Porte D, Oertel-Buchheit P, Granger-Schnarr M, Schnarr M
Institut de Biologie Moléculaire et Cellulaire du CNRS, UPR 9002, Strasbourg, France.
J Biol Chem. 1995 Sep 29;270(39):22721-30. doi: 10.1074/jbc.270.39.22721.
The Fos wild-type leucine zipper is unable to support homodimerization. This finding is generally explained by the negative net charge of the Fos zipper leading to the electrostatic repulsion of two monomers. Using a LexA-dependent in vivo assay in Escherichia coli, we show here that additional antideterminants for Fos zipper association are the residues in position a within the Fos zipper interface. If the wild-type Fos zipper is fused to the DNA binding domain of the LexA repressor (LexA-DBD), no excess repression is observed as compared with the LexA-DBD alone, in agreement with the incapacity of the wild-type Fos zipper to promote homodimerization. If hydrophobic amino acids (Ile, Leu, Val, Phe, Met) are inserted into the five a positions of a LexA-Fos zipper fusion protein, substantial transcriptional repression is recovered showing that Fos zipper homodimerization is not only limited by the repulsion of negatively charged residues but also by the nonhydrophobic nature of the a positions. The most efficient variants (harboring Ile or Leu in the five a positions) show an about 80-fold increase in transcriptional repression as compared with the wild-type Fos zipper fusion protein. In the case of multiple identical substitutions, the overall improvement is correlated with the hydrophobicity of the inserted side chains, i.e. Ile Leu > Val > Phe > Met. However at least for Val, Phe, and Met the impact of a given residue type on the association efficiency depends strongly on the heptad, i.e. on the local environment of the a residue. This is particularly striking for the second heptad of the Fos zipper, where Val is less well tolerated than Phe and Met. Most likely the a1 residue modulates the interhelical repulsion between two glutamic acid side chains in positions g1 and e2. Most of the hydrophobic Fos zipper variants are also improved in heteroassociation with a Jun leucine zipper, such that roughly half of the additional free energy of homodimerization is imported into the heterodimer. A few candidates (including the Fos wild-type zipper) deviate from this correlation, showing considerable excess heteroassociation.

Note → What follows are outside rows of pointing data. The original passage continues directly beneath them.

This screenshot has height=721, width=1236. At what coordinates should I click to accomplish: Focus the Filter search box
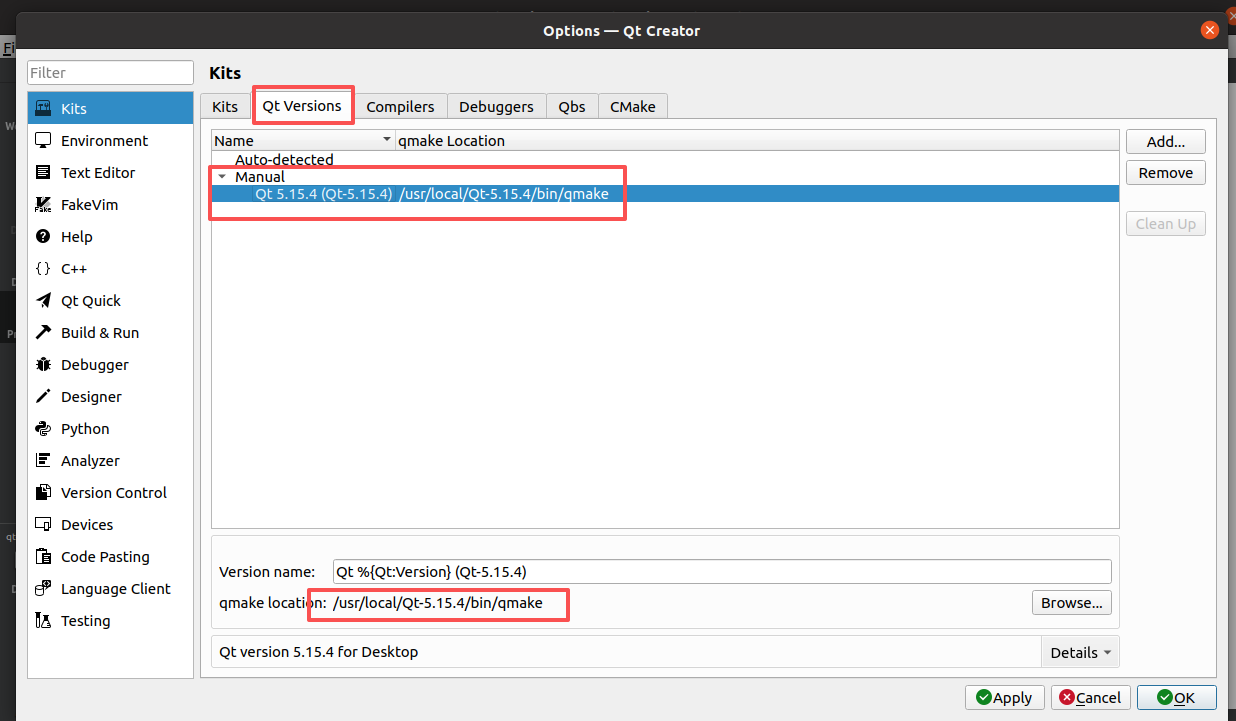(110, 73)
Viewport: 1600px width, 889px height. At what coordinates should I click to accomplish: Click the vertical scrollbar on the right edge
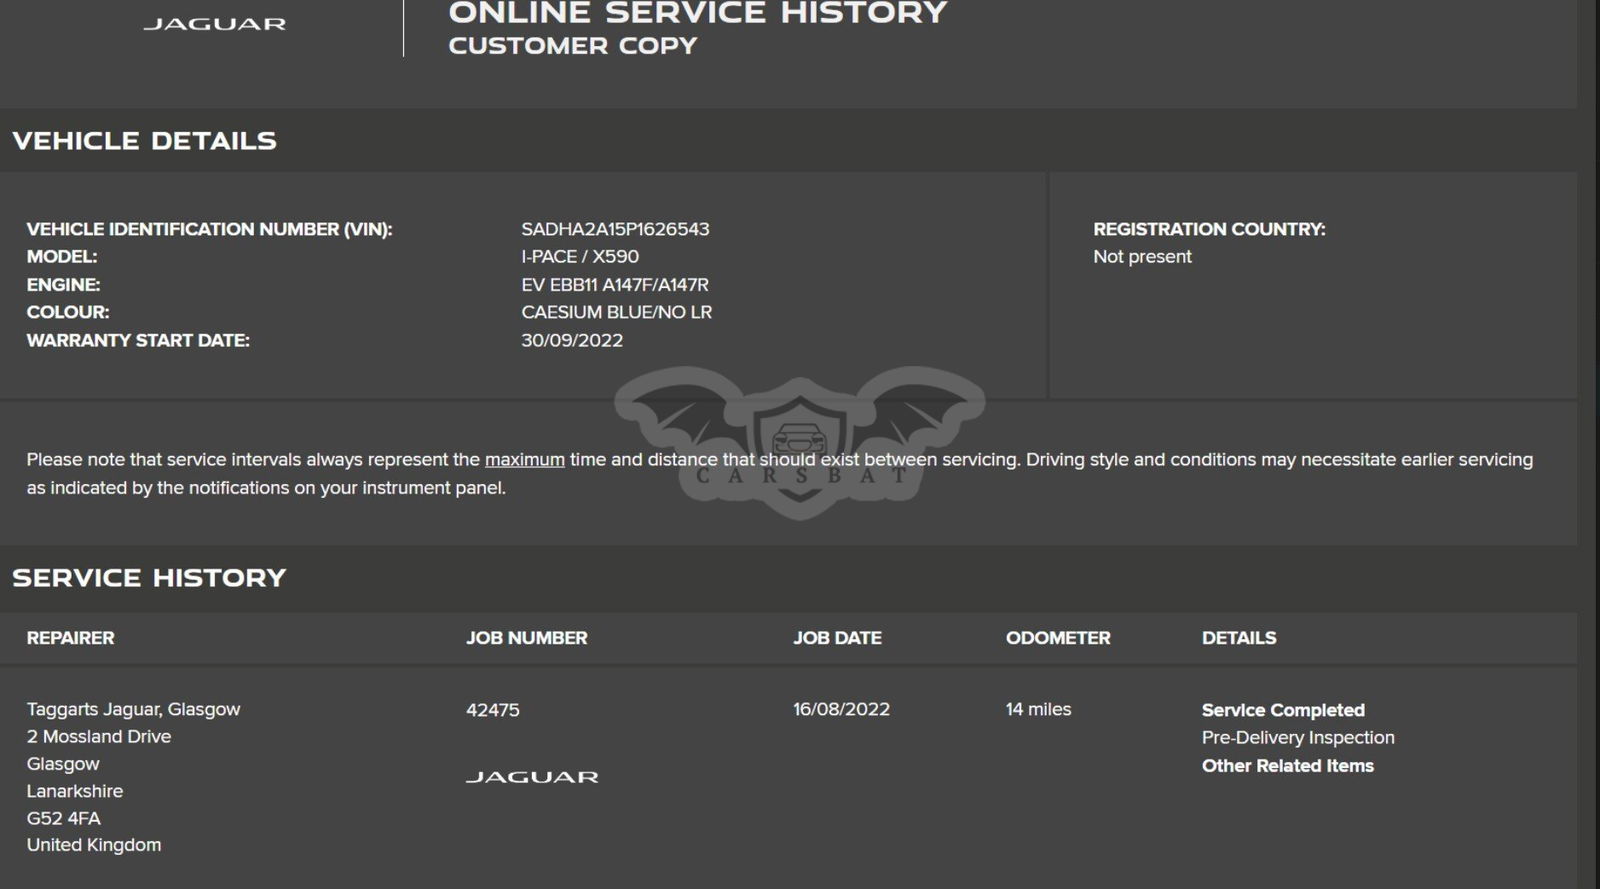(x=1588, y=444)
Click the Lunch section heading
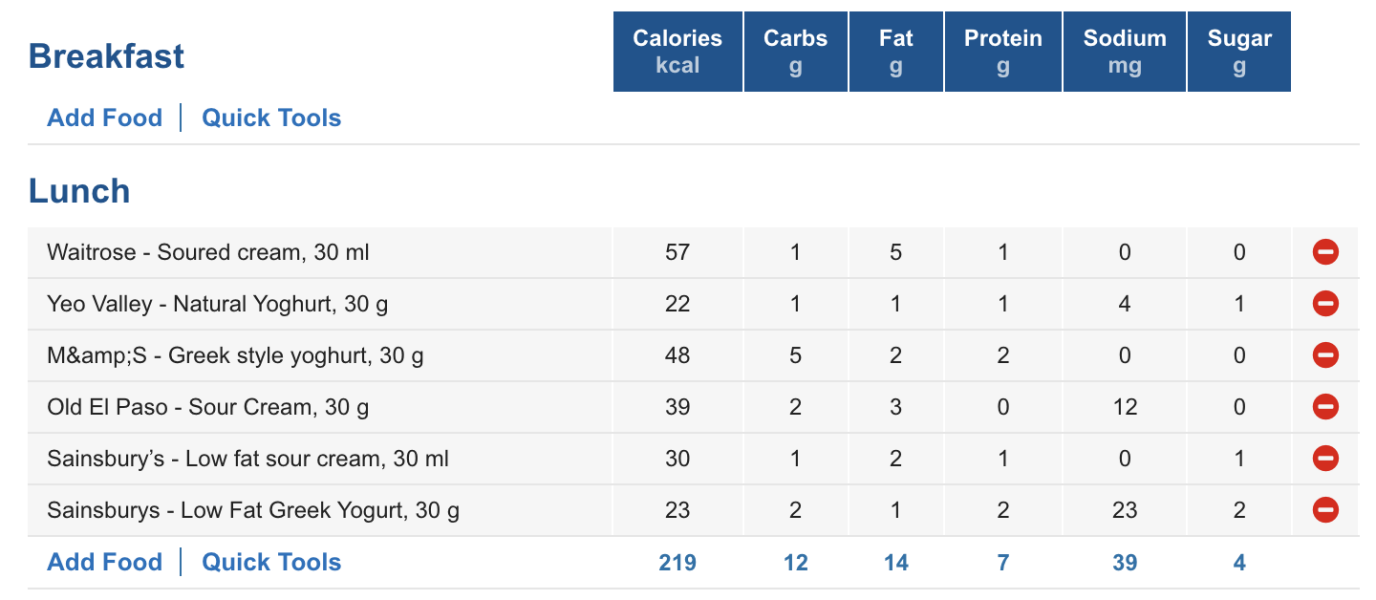Screen dimensions: 1376x600 (79, 191)
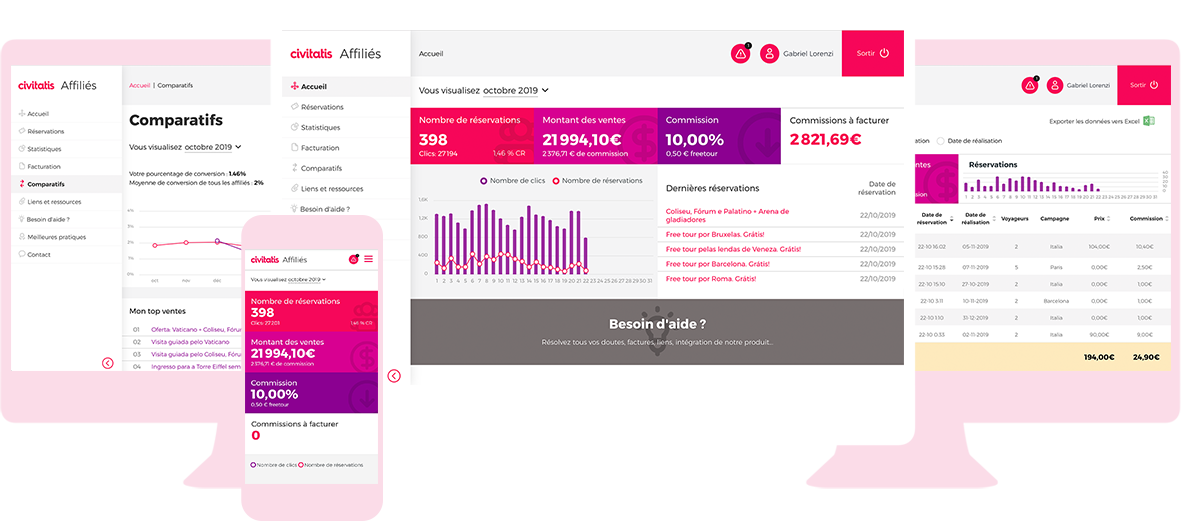Open "Statistiques" in the center dashboard sidebar
The width and height of the screenshot is (1181, 521).
[x=320, y=128]
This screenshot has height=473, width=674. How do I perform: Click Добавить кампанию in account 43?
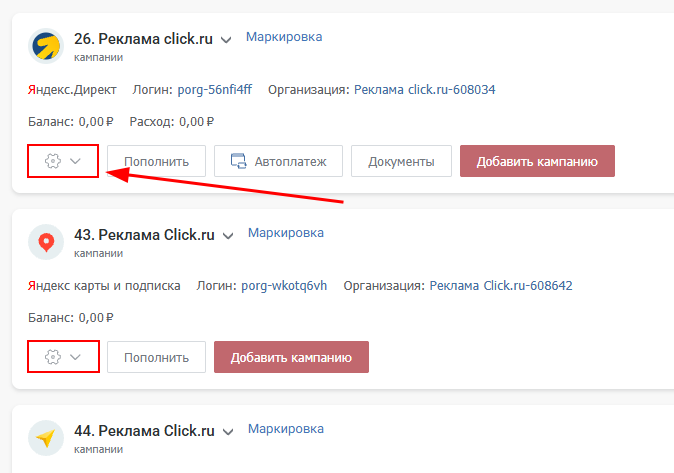(291, 357)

Fos野生型亮氨酸拉链无法支持同源二聚化。这一发现通常被解释为Fos拉链的负净电荷导致两个单体之间的静电排斥。我们在此利用大肠杆菌中依赖LexA的体内分析表明,Fos拉链结合的额外反决定因素是Fos拉链界面内a位的残基。如果野生型Fos拉链与LexA阻遏物的DNA结合结构域(LexA-DBD)融合,与单独的LexA-DBD相比,未观察到额外的抑制作用,这与野生型Fos拉链促进同源二聚化的无能相一致。如果将疏水氨基酸(异亮氨酸、亮氨酸、缬氨酸、苯丙氨酸、甲硫氨酸)插入LexA-Fos拉链融合蛋白的五个a位,则恢复了显著的转录抑制,表明Fos拉链同源二聚化不仅受带负电荷残基的排斥限制,还受a位的非疏水性质限制。最有效的变体(在五个a位含有异亮氨酸或亮氨酸)与野生型Fos拉链融合蛋白相比,转录抑制增加了约80倍。在多个相同取代的情况下,总体改善与插入侧链的疏水性相关,即异亮氨酸>亮氨酸>缬氨酸>苯丙氨酸>甲硫氨酸。然而,至少对于缬氨酸、苯丙氨酸和甲硫氨酸,给定残基类型对结合效率的影响强烈取决于七肽,即取决于a残基的局部环境。这在Fos拉链的第二个七肽中尤为明显,其中缬氨酸的耐受性不如苯丙氨酸和甲硫氨酸。很可能a1残基调节了g1和e2位两个谷氨酸侧链之间的螺旋间排斥。大多数疏水Fos拉链变体与Jun亮氨酸拉链的异源结合也得到改善,使得同源二聚化额外自由能的大约一半被导入异源二聚体。一些候选物(包括Fos野生型拉链)偏离了这种相关性,表现出相当大的额外异源结合。